[Word and element pointing entries]
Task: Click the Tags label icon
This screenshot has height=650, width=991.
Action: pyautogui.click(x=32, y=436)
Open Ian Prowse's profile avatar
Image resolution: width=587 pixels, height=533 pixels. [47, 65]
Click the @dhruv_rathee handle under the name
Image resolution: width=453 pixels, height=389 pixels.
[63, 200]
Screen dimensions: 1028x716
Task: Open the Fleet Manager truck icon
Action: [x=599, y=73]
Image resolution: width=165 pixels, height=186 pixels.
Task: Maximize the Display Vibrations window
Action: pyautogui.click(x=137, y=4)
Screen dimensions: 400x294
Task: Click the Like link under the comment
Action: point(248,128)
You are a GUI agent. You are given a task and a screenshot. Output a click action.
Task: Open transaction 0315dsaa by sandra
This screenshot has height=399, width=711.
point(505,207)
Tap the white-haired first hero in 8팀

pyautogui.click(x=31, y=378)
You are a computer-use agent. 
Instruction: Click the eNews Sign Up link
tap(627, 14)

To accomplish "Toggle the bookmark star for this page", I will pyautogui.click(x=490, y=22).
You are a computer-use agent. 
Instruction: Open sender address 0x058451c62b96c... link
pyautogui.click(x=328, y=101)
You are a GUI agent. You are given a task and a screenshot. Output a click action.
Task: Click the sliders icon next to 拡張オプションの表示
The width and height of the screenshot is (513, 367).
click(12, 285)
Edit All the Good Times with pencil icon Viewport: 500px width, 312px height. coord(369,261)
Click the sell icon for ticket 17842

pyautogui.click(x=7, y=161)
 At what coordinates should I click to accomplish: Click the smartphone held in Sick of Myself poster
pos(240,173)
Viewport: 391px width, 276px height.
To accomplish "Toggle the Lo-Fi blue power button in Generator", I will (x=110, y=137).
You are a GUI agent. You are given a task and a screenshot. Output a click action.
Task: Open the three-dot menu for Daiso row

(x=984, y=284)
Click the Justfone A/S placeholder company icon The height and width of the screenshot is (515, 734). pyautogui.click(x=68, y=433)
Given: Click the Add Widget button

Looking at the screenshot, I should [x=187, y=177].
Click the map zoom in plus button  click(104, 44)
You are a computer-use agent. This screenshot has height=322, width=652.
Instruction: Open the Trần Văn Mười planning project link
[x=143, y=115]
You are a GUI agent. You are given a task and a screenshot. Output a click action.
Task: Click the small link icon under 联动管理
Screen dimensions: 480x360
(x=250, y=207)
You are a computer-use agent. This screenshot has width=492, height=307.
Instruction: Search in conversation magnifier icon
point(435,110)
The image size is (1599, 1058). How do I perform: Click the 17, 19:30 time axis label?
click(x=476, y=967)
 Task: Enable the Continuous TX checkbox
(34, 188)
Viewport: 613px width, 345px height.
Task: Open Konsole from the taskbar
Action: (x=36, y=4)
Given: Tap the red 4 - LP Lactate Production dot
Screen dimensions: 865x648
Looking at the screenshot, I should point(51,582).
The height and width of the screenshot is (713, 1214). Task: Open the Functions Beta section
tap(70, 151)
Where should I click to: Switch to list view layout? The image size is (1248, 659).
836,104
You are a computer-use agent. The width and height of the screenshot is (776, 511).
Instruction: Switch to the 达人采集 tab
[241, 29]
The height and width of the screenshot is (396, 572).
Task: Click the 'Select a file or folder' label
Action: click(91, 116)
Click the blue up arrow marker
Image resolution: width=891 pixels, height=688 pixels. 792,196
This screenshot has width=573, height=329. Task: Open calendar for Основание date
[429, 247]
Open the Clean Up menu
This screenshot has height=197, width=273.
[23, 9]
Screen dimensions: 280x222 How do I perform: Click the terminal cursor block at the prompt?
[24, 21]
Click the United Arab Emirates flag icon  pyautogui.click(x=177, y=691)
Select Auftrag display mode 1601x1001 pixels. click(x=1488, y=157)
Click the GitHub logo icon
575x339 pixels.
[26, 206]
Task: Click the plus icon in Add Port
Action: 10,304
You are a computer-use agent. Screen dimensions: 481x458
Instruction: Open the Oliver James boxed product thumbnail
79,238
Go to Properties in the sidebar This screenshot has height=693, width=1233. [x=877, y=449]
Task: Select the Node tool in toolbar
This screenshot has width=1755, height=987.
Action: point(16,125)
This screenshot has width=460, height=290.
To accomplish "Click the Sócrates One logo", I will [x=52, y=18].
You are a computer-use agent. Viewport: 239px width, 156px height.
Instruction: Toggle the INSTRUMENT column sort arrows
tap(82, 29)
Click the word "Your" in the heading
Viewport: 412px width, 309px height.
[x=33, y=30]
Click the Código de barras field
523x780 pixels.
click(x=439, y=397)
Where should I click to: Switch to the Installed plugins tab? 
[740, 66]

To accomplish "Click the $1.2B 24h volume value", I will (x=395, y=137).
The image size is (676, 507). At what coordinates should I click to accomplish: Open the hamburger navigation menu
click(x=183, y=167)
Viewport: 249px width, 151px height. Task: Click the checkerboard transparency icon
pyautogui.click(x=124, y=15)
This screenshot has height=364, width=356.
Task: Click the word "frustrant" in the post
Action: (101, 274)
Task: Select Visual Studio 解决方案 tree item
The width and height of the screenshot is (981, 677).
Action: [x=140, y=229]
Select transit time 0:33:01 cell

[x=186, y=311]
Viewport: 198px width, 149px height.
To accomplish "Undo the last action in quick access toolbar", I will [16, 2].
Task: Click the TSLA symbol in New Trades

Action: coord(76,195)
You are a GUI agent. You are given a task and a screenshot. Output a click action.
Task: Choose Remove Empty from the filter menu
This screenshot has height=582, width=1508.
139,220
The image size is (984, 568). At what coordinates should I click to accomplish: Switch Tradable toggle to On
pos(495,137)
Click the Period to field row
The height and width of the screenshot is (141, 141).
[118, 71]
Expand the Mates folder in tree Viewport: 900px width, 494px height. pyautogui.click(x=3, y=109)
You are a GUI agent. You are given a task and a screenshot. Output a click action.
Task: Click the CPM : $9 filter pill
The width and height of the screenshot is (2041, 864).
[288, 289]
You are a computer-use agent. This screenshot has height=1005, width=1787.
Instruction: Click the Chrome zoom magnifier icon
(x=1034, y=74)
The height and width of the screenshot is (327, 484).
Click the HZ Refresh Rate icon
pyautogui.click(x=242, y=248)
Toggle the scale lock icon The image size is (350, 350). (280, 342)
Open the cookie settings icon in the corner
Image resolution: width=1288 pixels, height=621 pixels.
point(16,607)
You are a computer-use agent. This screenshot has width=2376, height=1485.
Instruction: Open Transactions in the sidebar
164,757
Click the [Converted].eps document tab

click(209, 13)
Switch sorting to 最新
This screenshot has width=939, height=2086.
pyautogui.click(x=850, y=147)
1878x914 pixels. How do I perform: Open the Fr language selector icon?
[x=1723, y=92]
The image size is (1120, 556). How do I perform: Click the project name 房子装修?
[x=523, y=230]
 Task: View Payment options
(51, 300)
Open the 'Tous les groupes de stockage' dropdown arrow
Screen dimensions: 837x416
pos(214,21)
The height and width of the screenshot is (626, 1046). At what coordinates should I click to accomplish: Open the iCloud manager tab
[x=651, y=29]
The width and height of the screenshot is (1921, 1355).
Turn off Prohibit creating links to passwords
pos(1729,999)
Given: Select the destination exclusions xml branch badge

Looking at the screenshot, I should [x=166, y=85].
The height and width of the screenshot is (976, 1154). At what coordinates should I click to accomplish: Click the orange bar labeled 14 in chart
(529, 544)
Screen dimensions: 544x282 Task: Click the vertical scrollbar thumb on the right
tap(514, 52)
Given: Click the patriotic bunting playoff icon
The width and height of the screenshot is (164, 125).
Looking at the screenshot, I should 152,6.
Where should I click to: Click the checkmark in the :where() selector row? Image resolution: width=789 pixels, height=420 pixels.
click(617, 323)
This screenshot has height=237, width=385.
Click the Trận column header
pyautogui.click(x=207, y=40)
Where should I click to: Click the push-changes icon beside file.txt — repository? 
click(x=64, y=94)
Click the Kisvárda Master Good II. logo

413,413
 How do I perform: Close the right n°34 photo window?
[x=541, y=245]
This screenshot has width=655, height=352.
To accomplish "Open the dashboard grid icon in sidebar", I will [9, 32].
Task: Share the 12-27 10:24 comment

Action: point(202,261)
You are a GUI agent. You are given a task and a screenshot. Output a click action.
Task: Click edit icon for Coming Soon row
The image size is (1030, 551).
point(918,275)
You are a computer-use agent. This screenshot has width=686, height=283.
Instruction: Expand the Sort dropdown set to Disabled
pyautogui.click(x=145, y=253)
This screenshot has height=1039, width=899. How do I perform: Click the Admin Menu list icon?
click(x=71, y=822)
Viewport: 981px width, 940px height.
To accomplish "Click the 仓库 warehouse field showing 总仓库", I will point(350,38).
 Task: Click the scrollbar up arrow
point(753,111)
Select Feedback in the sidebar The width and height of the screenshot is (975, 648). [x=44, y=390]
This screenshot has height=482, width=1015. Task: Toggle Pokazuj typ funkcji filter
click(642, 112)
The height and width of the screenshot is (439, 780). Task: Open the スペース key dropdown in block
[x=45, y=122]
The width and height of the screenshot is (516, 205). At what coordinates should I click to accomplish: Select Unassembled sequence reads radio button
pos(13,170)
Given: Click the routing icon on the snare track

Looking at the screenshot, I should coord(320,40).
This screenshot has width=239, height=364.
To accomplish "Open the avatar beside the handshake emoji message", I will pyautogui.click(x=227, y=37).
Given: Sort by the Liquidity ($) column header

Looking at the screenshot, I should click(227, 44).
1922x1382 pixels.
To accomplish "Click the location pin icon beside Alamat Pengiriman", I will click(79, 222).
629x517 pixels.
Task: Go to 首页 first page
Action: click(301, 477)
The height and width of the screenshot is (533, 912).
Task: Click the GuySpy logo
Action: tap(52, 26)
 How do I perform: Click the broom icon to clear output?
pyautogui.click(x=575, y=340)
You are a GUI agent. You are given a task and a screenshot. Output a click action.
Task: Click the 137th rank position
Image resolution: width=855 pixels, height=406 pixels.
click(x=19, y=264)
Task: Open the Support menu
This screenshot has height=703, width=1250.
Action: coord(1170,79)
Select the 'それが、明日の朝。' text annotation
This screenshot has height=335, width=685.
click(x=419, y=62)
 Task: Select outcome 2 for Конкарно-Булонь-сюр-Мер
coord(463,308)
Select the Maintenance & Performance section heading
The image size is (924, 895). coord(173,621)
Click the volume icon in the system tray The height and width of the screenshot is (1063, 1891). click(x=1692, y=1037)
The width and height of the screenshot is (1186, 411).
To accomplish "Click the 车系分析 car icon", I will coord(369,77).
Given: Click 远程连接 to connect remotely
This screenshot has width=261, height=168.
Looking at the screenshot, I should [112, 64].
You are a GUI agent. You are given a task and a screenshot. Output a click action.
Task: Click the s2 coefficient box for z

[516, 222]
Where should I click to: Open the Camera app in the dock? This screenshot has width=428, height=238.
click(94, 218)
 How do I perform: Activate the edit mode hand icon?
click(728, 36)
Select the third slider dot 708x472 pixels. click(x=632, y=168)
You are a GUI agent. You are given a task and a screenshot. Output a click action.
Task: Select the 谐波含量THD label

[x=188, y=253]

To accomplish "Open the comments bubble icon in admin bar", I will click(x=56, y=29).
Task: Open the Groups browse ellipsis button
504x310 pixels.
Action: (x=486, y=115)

▶ Description of the task
Take the lines of the data starting at the one containing "1878x914 pixels. How" and ending at the one containing "[x=541, y=245]", swap "scrollbar thumb" for "scroll handle", and give back only those lines with nothing else changed.

▶ Exercise response
1878x914 pixels. How do I perform: Open the Fr language selector icon?
[x=1723, y=92]
The image size is (1120, 556). How do I perform: Click the project name 房子装修?
[x=523, y=230]
 Task: View Payment options
(51, 300)
Open the 'Tous les groupes de stockage' dropdown arrow
Screen dimensions: 837x416
pos(214,21)
The height and width of the screenshot is (626, 1046). At what coordinates should I click to accomplish: Open the iCloud manager tab
[x=651, y=29]
The width and height of the screenshot is (1921, 1355).
Turn off Prohibit creating links to passwords
pos(1729,999)
Given: Select the destination exclusions xml branch badge

Looking at the screenshot, I should [x=166, y=85].
The height and width of the screenshot is (976, 1154). At what coordinates should I click to accomplish: Click the orange bar labeled 14 in chart
(529, 544)
Screen dimensions: 544x282 Task: Click the vertical scroll handle on the right
tap(514, 52)
Given: Click the patriotic bunting playoff icon
The width and height of the screenshot is (164, 125).
Looking at the screenshot, I should 152,6.
Where should I click to: Click the checkmark in the :where() selector row? Image resolution: width=789 pixels, height=420 pixels.
click(617, 323)
This screenshot has height=237, width=385.
Click the Trận column header
pyautogui.click(x=207, y=40)
Where should I click to: Click the push-changes icon beside file.txt — repository? 
click(x=64, y=94)
Click the Kisvárda Master Good II. logo

413,413
 How do I perform: Close the right n°34 photo window?
[x=541, y=245]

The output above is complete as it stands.